Appling v. Walker was a state court lawsuit that challenged the constitutionality of Wisconsin's domestic partnership registry. The action began as a petition for original action before the Wisconsin Supreme Court asking the Court for a declaration that the registry is unconstitutional and for a permanent injunction against the registry, which began registering couples on August 3, 2009. On November 4, 2009, the Court declined to take the case. Petitioners then refiled in state circuit court and the court ruled in June 2011 that the registry is constitutional. That decision was affirmed by a state appeals court in December 2012, and by the Wisconsin Supreme Court in July 2014.

History
On June 29, 2009, Wisconsin Governor Jim Doyle signed the same-sex domestic partnership registry into law as a provision of the 2010-11 state budget. The registry created a legal recognition of same-sex unions in Wisconsin, enumerating 43 rights and benefits for registered couples.

== Problem details ==
Reproduce the passage on Appling v. Walker from "Appling v. Walker" up to and including "in July 2014.", switching "registry" to "database" throughout. The data that follows comes from a separate source.

== Data listing ==
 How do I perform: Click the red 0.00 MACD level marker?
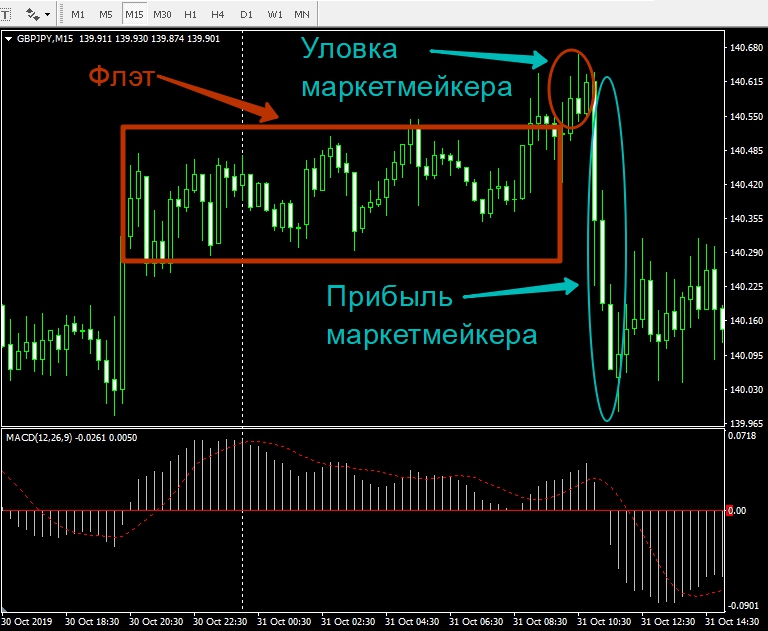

---

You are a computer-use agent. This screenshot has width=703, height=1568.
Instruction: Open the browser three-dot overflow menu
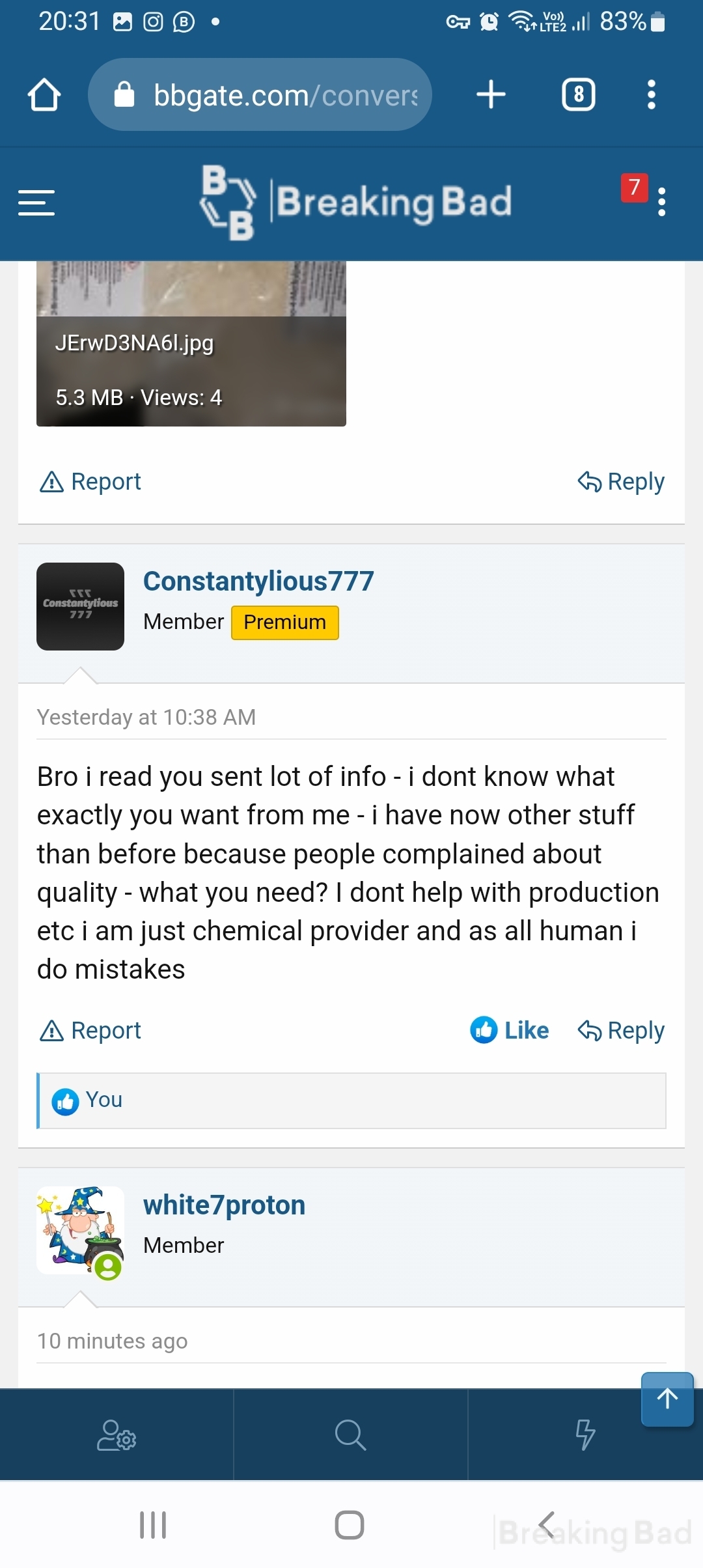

== Exercise solution ==
Appling v. Walker was a state court lawsuit that challenged the constitutionality of Wisconsin's domestic partnership database. The action began as a petition for original action before the Wisconsin Supreme Court asking the Court for a declaration that the database is unconstitutional and for a permanent injunction against the database, which began registering couples on August 3, 2009. On November 4, 2009, the Court declined to take the case. Petitioners then refiled in state circuit court and the court ruled in June 2011 that the database is constitutional. That decision was affirmed by a state appeals court in December 2012, and by the Wisconsin Supreme Court in July 2014.